▸ RECORDS PROVIDED

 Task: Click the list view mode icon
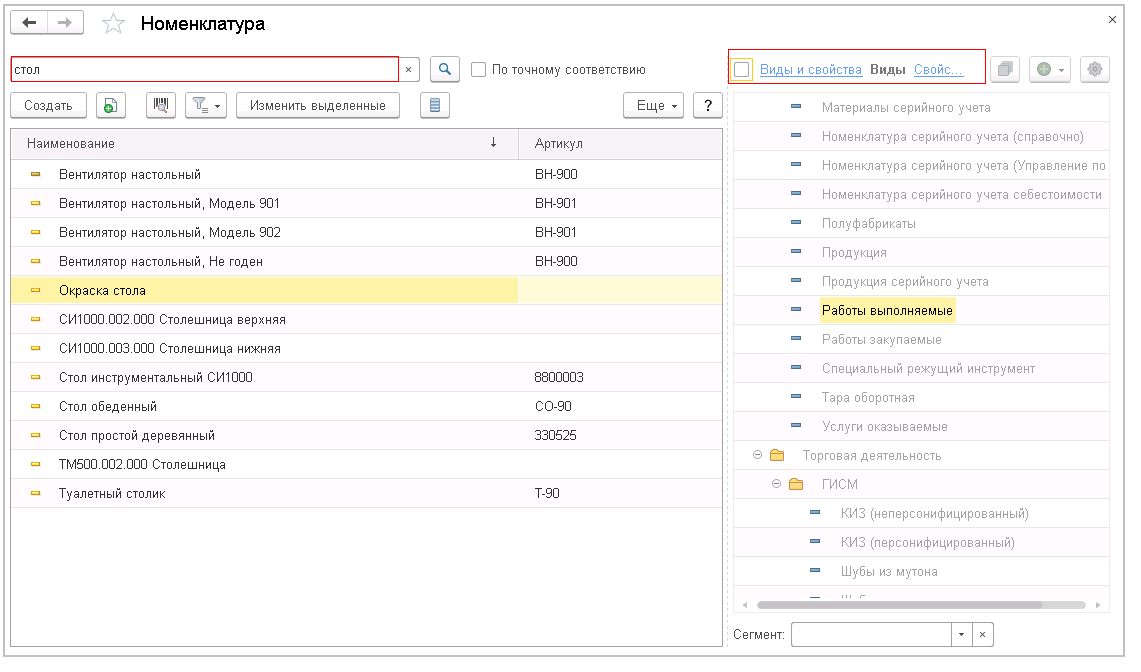[x=434, y=105]
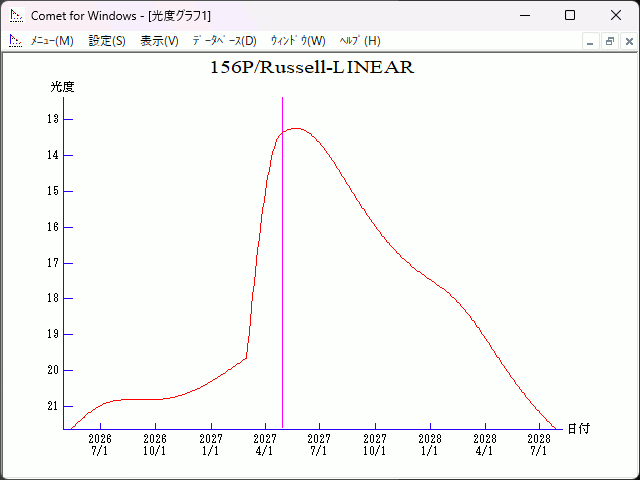
Task: Click the magnitude 13 label on vertical axis
Action: tap(52, 119)
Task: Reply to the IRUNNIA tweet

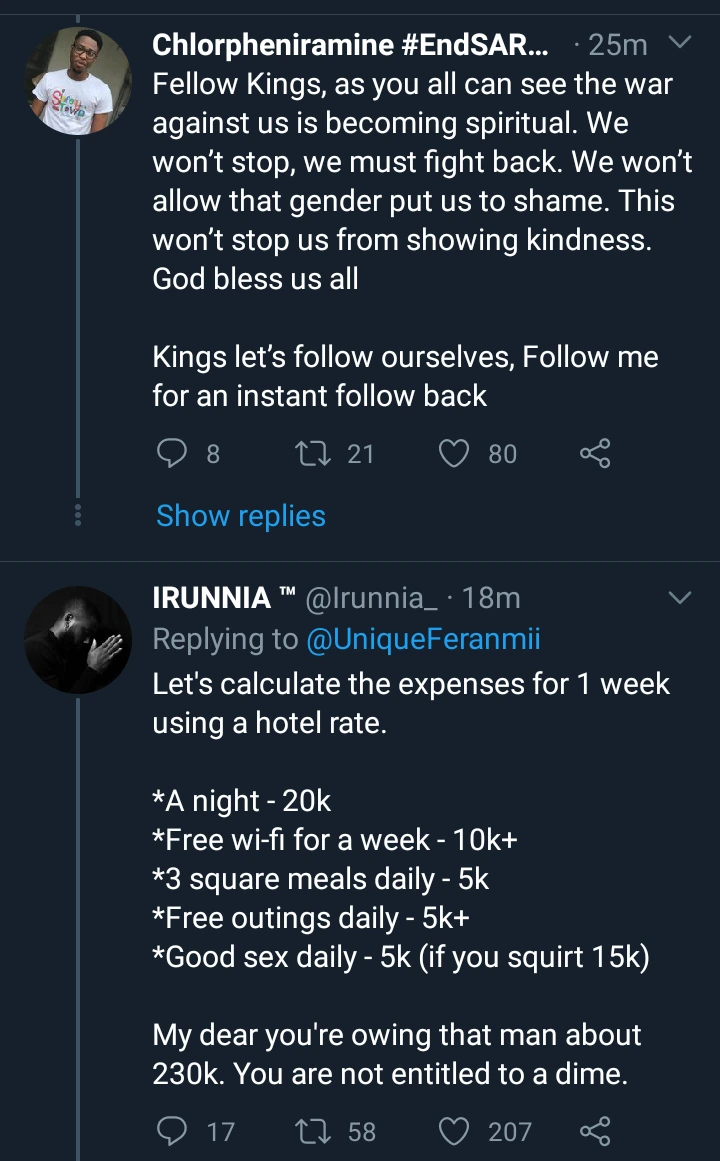Action: coord(173,1131)
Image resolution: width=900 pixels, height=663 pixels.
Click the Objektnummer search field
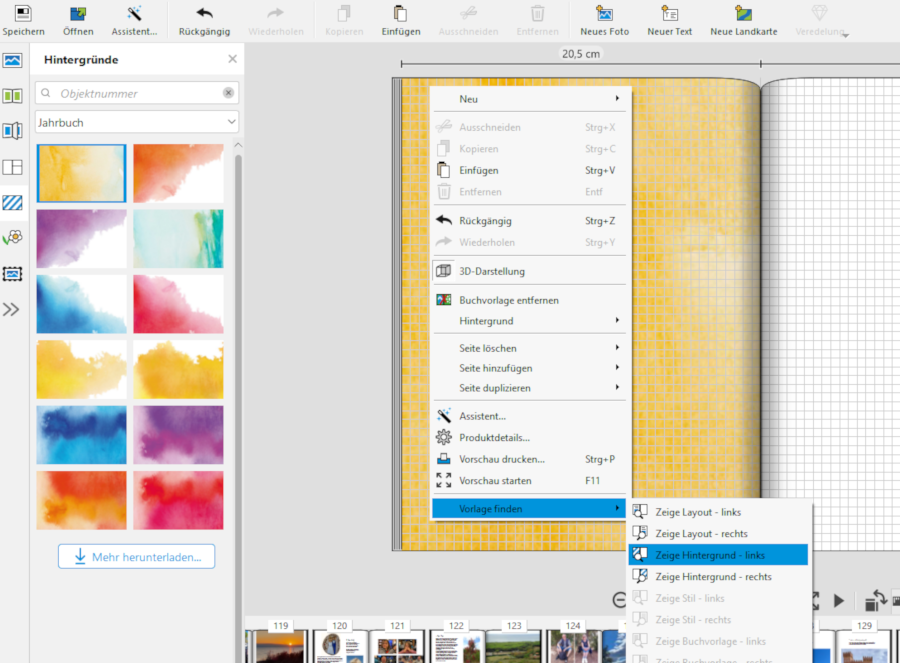pos(130,93)
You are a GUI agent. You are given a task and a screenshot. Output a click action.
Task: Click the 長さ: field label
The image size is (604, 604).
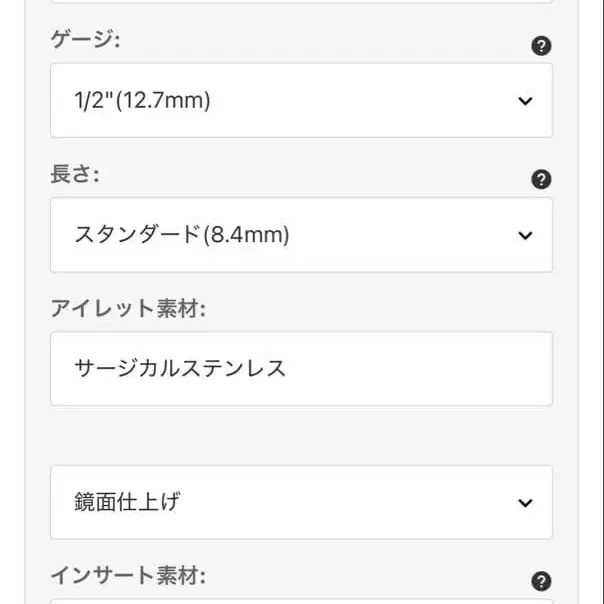[x=75, y=174]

▸ REQUIRED ACTION
Leave out every picture, and repeat word for word only the lines from the one holding "Task: Click the 長さ: field label" through the end of the entries above, both ends included.

▸ YOUR RESPONSE
Task: Click the 長さ: field label
The image size is (604, 604).
[x=75, y=174]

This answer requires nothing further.